▸ **What the exercise asks**: Of all the lines in the material, tally those containing the string "footer", and report nothing but the total.

▸ **Data for this task**:
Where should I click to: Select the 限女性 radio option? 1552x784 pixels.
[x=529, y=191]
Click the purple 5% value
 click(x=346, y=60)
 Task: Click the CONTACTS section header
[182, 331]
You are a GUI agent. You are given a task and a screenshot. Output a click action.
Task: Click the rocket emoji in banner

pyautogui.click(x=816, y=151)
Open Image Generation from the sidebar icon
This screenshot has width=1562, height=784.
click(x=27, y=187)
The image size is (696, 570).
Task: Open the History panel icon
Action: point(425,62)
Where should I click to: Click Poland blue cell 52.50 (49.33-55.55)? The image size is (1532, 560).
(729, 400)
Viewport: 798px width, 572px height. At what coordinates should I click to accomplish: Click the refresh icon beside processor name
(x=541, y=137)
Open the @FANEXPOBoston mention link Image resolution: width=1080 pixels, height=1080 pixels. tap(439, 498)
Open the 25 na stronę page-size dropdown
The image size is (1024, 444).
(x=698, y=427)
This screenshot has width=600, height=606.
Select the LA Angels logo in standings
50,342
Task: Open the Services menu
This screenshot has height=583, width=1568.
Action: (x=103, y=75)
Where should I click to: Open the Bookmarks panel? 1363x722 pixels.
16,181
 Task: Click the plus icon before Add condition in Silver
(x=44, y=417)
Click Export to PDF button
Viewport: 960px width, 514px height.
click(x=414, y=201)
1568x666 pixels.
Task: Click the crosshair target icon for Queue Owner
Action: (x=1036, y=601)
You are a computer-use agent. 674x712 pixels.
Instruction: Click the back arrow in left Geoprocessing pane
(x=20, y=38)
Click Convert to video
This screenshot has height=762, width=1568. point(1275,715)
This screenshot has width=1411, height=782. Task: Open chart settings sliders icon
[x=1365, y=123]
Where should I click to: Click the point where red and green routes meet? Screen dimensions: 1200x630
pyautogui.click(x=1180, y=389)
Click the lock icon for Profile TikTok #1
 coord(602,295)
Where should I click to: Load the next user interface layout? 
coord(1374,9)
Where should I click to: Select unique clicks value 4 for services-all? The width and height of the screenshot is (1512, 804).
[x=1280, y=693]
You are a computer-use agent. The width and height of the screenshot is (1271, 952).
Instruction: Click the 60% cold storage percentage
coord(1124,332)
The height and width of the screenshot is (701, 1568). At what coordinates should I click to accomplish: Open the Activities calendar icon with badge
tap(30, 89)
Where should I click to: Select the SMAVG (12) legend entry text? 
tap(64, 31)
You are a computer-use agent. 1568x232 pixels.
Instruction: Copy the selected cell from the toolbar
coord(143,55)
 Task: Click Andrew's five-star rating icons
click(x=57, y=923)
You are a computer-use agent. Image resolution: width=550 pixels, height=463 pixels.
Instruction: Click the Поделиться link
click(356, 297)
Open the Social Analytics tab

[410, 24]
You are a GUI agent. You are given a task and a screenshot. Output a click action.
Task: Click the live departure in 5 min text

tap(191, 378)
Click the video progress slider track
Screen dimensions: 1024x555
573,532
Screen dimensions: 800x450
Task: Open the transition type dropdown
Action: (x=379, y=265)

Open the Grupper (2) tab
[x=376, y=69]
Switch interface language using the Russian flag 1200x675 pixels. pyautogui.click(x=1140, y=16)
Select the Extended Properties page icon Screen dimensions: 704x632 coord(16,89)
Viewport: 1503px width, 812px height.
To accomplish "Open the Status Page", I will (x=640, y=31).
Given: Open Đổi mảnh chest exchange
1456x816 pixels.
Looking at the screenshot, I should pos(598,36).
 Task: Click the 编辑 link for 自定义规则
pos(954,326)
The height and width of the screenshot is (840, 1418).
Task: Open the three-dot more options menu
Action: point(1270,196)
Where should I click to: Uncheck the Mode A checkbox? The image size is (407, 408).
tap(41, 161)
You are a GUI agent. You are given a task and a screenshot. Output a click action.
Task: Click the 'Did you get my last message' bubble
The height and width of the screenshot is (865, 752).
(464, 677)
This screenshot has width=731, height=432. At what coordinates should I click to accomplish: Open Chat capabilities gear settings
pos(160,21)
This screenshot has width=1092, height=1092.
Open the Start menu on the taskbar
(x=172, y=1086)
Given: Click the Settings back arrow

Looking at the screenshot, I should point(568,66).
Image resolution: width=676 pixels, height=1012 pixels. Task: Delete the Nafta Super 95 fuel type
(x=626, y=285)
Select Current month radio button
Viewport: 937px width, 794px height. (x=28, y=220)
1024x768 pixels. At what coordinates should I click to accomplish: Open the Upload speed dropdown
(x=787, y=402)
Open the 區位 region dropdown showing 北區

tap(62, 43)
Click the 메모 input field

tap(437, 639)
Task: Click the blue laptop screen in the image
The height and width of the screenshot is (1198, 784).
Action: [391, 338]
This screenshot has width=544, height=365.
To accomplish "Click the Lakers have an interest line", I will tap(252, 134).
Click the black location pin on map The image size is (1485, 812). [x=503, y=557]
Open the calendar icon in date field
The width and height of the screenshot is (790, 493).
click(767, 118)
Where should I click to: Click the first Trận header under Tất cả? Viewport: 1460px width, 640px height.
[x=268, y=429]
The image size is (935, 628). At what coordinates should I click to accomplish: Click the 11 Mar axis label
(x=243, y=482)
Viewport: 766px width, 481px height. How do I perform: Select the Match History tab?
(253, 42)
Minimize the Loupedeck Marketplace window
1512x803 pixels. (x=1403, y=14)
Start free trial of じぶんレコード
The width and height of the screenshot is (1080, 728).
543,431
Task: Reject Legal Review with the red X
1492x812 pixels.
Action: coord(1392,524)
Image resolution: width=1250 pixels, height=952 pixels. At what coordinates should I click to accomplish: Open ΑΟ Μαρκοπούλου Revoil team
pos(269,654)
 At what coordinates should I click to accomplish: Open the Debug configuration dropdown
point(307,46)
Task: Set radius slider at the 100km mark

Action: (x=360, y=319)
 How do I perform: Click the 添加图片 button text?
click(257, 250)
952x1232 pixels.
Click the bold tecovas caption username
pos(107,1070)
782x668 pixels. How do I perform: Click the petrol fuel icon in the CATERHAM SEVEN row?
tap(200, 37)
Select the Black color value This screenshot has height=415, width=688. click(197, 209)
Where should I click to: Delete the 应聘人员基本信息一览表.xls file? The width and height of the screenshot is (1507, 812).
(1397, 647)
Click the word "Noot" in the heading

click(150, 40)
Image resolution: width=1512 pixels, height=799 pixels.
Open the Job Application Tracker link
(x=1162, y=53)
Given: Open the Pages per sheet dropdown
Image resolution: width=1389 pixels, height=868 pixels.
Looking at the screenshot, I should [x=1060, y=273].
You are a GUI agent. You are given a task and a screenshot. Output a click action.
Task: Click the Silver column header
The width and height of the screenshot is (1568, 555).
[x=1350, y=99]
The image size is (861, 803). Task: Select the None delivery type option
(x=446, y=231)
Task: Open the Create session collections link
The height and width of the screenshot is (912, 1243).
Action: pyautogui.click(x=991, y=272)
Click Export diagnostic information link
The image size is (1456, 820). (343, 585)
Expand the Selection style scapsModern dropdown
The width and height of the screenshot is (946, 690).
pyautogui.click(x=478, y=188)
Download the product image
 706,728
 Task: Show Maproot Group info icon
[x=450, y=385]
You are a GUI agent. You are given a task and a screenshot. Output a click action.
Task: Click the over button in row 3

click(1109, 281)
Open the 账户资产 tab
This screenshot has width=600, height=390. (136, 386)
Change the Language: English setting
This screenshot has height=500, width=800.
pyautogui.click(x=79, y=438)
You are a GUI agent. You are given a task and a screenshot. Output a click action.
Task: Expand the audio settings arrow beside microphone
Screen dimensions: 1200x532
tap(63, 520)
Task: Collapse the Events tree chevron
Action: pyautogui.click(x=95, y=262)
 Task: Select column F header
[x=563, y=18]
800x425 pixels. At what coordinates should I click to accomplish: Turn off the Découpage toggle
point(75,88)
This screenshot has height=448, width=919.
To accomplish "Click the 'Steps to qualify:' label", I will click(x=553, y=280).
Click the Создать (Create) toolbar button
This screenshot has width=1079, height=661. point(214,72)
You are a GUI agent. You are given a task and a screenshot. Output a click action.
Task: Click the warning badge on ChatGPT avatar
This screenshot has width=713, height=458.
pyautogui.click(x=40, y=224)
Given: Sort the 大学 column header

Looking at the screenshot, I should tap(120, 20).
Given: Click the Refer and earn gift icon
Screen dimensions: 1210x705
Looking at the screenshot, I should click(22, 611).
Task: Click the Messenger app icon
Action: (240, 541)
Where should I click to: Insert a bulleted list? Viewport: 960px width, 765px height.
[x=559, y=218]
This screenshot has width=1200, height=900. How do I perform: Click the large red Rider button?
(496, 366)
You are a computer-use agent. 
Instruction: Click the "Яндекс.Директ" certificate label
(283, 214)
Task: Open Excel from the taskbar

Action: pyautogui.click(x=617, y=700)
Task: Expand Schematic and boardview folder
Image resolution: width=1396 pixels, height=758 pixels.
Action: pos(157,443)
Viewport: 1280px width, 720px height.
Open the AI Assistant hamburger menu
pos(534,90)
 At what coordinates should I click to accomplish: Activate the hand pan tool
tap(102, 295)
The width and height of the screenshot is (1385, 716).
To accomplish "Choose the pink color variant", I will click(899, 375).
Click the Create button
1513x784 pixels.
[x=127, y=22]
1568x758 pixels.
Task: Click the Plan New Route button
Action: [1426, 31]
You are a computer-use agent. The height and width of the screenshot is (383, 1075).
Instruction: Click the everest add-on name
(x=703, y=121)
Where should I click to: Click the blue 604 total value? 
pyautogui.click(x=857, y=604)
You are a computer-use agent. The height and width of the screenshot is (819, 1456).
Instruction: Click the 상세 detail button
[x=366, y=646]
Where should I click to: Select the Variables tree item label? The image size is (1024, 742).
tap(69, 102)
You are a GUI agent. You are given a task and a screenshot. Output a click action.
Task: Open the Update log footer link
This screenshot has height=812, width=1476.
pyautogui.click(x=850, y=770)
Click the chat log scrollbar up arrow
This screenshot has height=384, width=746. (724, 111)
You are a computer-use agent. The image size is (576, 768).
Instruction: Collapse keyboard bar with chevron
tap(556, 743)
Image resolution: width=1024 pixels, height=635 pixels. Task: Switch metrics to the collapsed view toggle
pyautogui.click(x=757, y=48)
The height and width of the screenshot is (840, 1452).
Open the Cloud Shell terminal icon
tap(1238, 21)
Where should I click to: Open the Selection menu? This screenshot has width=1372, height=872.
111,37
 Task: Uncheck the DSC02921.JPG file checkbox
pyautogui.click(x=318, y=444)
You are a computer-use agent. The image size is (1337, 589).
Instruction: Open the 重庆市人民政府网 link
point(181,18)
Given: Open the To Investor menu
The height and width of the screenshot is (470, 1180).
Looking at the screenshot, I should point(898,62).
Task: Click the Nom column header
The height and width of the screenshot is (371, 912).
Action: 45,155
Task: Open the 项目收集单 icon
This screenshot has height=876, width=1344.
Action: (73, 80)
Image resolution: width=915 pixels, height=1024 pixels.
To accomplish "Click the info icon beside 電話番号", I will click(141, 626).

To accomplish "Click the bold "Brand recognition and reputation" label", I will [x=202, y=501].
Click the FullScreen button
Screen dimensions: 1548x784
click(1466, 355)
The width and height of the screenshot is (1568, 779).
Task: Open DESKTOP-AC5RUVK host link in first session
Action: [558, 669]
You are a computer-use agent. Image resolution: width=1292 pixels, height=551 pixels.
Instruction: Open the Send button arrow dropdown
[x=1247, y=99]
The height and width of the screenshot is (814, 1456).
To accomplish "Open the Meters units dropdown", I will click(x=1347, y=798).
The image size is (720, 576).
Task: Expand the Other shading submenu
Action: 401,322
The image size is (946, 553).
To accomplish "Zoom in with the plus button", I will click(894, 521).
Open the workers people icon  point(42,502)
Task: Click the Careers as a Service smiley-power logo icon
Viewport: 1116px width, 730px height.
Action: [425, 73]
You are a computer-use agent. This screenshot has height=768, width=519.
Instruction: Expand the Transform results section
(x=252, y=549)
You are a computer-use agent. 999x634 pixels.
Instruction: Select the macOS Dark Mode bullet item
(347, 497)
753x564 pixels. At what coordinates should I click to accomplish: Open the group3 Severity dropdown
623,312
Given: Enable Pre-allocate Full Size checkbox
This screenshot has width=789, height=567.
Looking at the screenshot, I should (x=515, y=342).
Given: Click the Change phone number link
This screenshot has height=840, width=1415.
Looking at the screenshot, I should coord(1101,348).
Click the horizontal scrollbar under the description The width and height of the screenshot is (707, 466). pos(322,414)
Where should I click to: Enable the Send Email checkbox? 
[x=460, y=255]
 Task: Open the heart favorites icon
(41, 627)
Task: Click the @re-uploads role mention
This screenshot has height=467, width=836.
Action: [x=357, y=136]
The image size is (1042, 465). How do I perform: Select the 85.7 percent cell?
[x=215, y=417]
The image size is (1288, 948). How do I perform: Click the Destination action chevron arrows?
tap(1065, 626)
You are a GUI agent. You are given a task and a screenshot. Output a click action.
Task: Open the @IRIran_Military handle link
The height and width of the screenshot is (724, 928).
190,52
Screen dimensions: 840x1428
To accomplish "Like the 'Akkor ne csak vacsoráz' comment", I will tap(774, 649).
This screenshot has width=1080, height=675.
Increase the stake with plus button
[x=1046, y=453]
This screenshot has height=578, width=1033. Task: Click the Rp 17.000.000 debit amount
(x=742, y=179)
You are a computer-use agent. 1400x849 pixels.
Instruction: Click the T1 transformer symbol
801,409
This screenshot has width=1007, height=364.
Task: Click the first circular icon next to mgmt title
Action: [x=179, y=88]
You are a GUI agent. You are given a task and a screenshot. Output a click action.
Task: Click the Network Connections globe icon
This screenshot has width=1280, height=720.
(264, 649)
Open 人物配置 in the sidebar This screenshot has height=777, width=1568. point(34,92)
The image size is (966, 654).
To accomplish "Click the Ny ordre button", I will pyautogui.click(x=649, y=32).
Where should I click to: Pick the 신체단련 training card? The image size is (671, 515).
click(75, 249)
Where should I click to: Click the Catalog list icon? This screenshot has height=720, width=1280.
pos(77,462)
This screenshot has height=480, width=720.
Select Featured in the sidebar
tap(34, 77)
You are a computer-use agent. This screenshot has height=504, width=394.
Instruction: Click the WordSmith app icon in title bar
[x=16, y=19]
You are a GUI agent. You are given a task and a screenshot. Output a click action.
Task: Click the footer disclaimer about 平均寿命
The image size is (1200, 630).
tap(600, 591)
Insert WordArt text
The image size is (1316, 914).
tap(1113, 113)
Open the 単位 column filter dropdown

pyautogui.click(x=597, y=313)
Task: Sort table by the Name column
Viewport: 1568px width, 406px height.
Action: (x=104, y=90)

▸ **Worked solution**: 2